> **Assignment**
In the rheumatic heart disease piece below, turn the paragraph beginning "As there are currently no cardiac services" into a short bulleted list that keeps its main facts.

> **Extract**
Rheumatic heart disease (RHD) is a devastating condition that affects an estimated 34 million people worldwide, with sub-Saharan African countries bearing the heaviest burden. Caused by an autoimmune response that follows a Group A β-haemolytic streptococcal infection of the throat, and probably of the skin, the valves in the heart become progressively damaged following repeated bouts of acute rheumatic fever, subsequently resulting in RHD.
Rheumatic heart disease destroys children’s lives by taking away their ability to exercise normally, play football, walk to school or even to lie flat in bed to sleep at night and it does so at an age when they should be bursting with life and energy. The tragedy is that this is an entirely preventable disease. Prevention is easy and simply requires treatment of sore throats and skin infections with penicillin – one of the cheapest and oldest antibiotics available. It is, therefore, devastating to see so many young children’s lives destroyed by this disease.
As there are currently no cardiac services in The Gambia, Chain of Hope partners with the MRC Unit The Gambia, to care for many Gambian children in need of cardiac intervention. Almost 40 young Gambian children and adolescents have benefitted from cardiac surgery, funded through the Chain of Hope charity, UK. Chain of Hope sends specialist cardiologists to conduct teaching sessions and carry out follow-up cardiac clinics in The Gambia. As part of a longer-term vision, Chain of Hope is also training Gambian physicians and healthcare professionals in echocardiography and paediatric cardiology with the help of a grant from the European Heart for Children.
Last week the Clinical Services Department at MRC Unit The Gambia hosted a team from the Chain of Hope charity lead by Dr Giselle Rowlanson, a paediatric cardiologist from Royal Brompton Hospital, London and Jennie Wightman. Dr Giselle Rowlanson assessed some of the children with heart disease that are being treated in our clinic in Fajara and at the Edward Francis Small Teaching Hospital, in Banjul.
During their visit, the team urged all to help prevent more young people developing RHD and advised parents and staff present to stay alert and spread the word. “ if your child develops a sore throat please take them to the clinic to get antibiotics and advise your friends and neighbours to do the same for their children.”

> **Data shown**
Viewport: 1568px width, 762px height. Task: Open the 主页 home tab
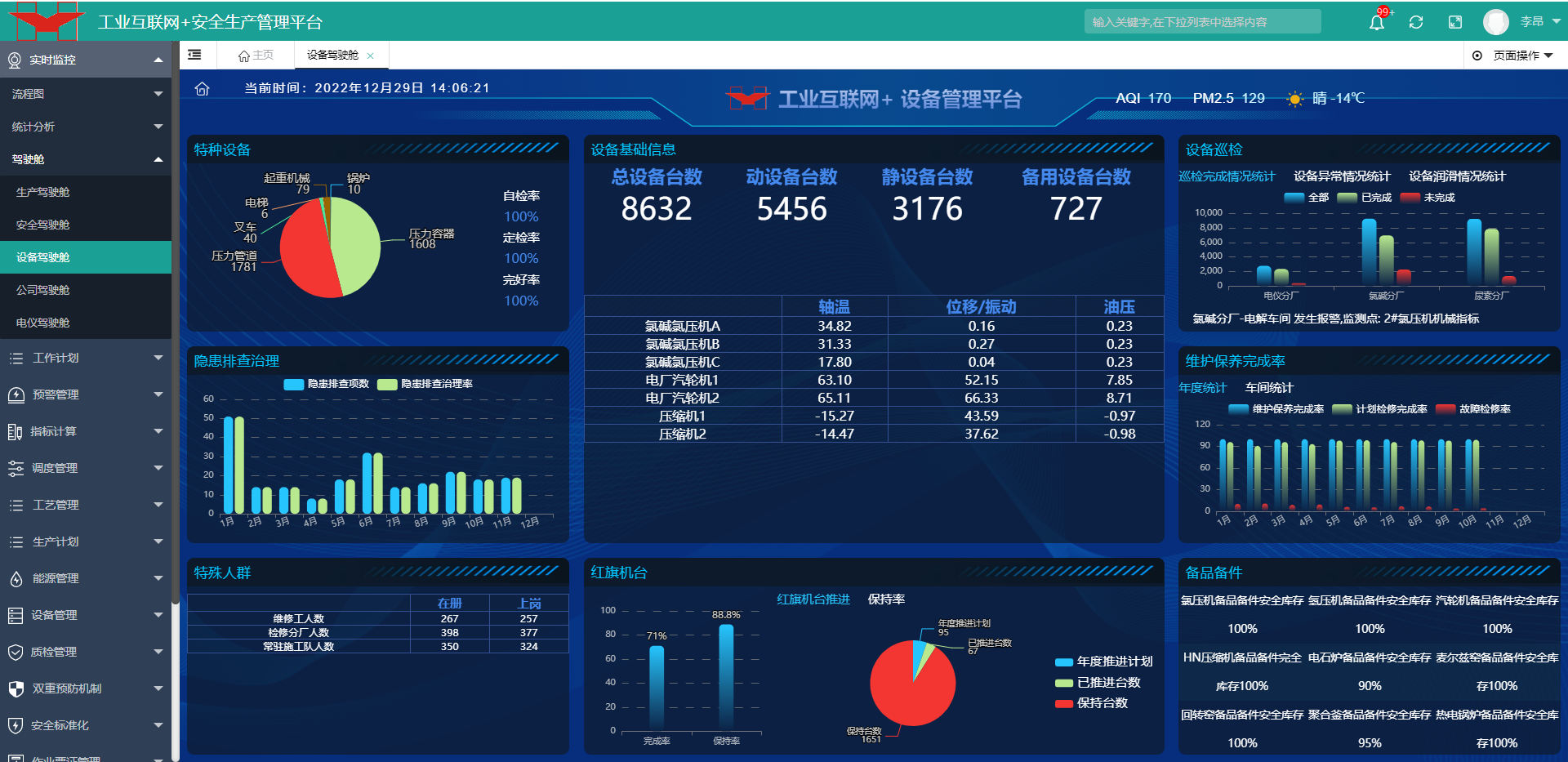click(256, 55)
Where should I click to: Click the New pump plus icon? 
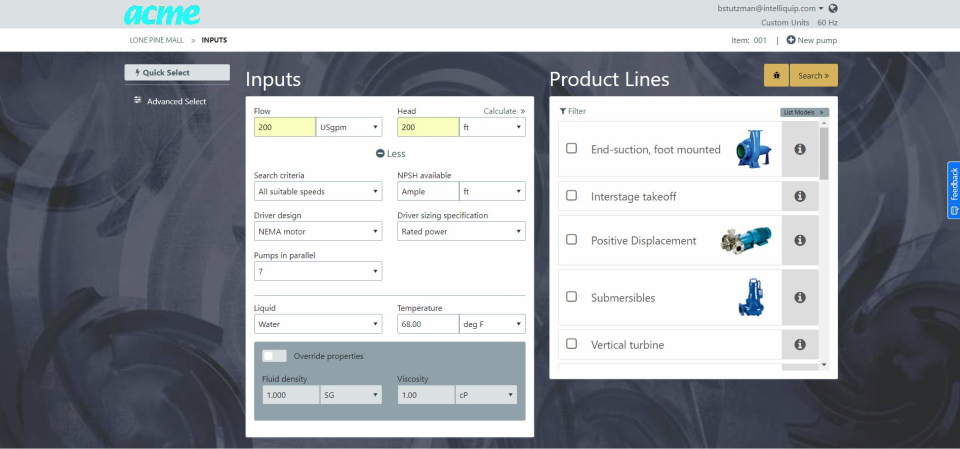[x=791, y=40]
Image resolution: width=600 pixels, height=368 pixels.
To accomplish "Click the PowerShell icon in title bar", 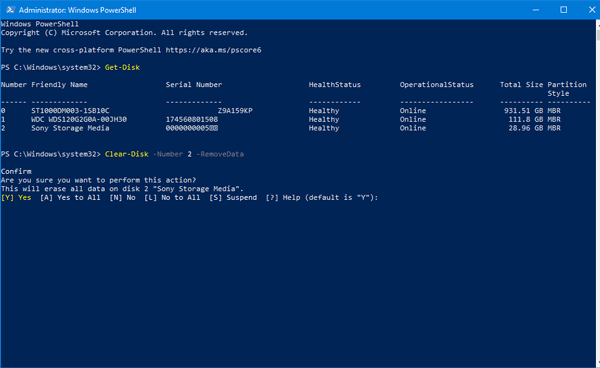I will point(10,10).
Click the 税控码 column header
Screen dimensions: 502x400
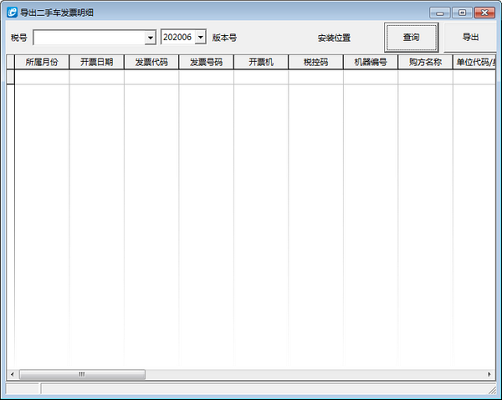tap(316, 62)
--
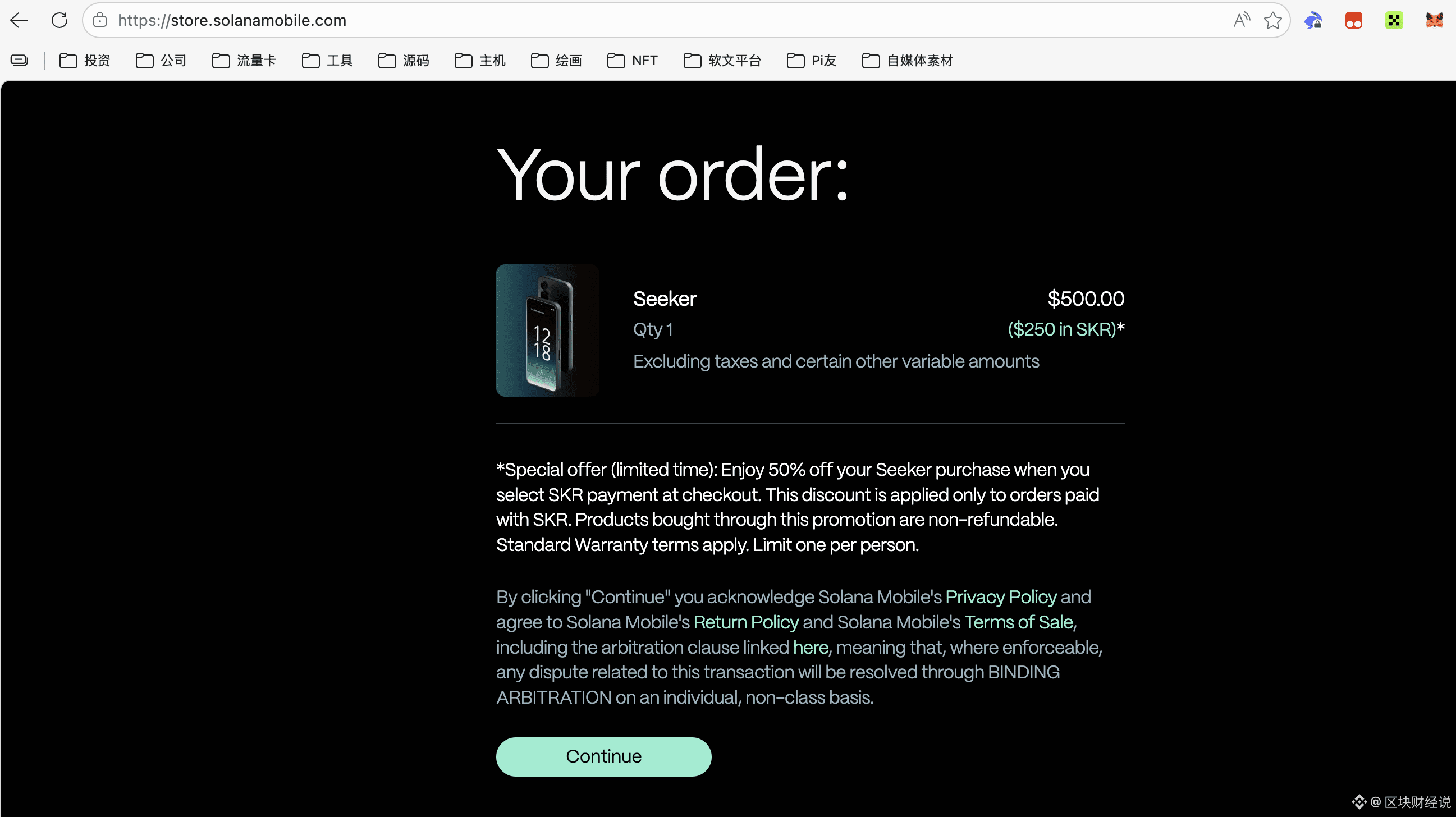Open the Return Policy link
* * *
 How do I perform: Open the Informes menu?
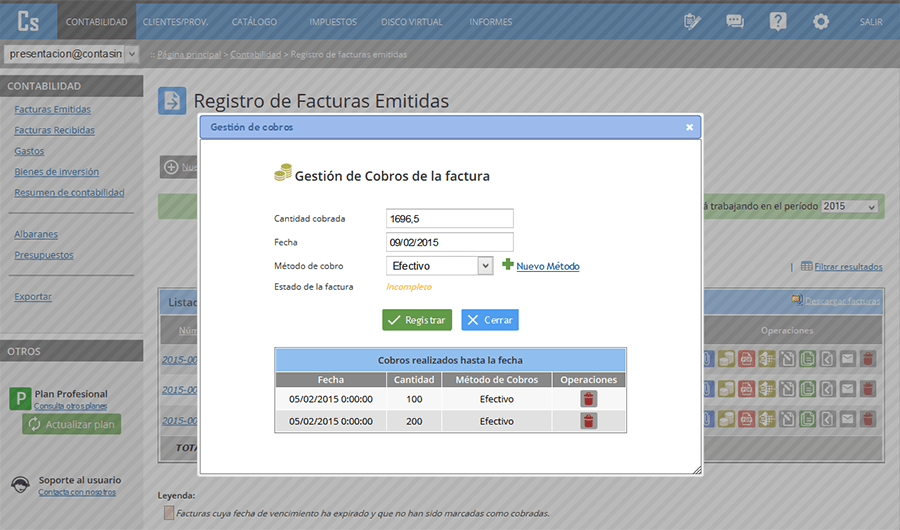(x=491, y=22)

> **Solution**
- The Gambia has no cardiac services, so Chain of Hope works with the MRC Unit The Gambia to care for Gambian children who need heart treatment.
- The Chain of Hope charity, UK, has paid for heart surgery for almost 40 young Gambian children and adolescents.
- Chain of Hope sends specialist cardiologists to The Gambia to teach and to run follow-up heart clinics.
- For the longer term, Chain of Hope is training Gambian doctors and health workers in echocardiography and children's heart care, with a grant from the European Heart for Children.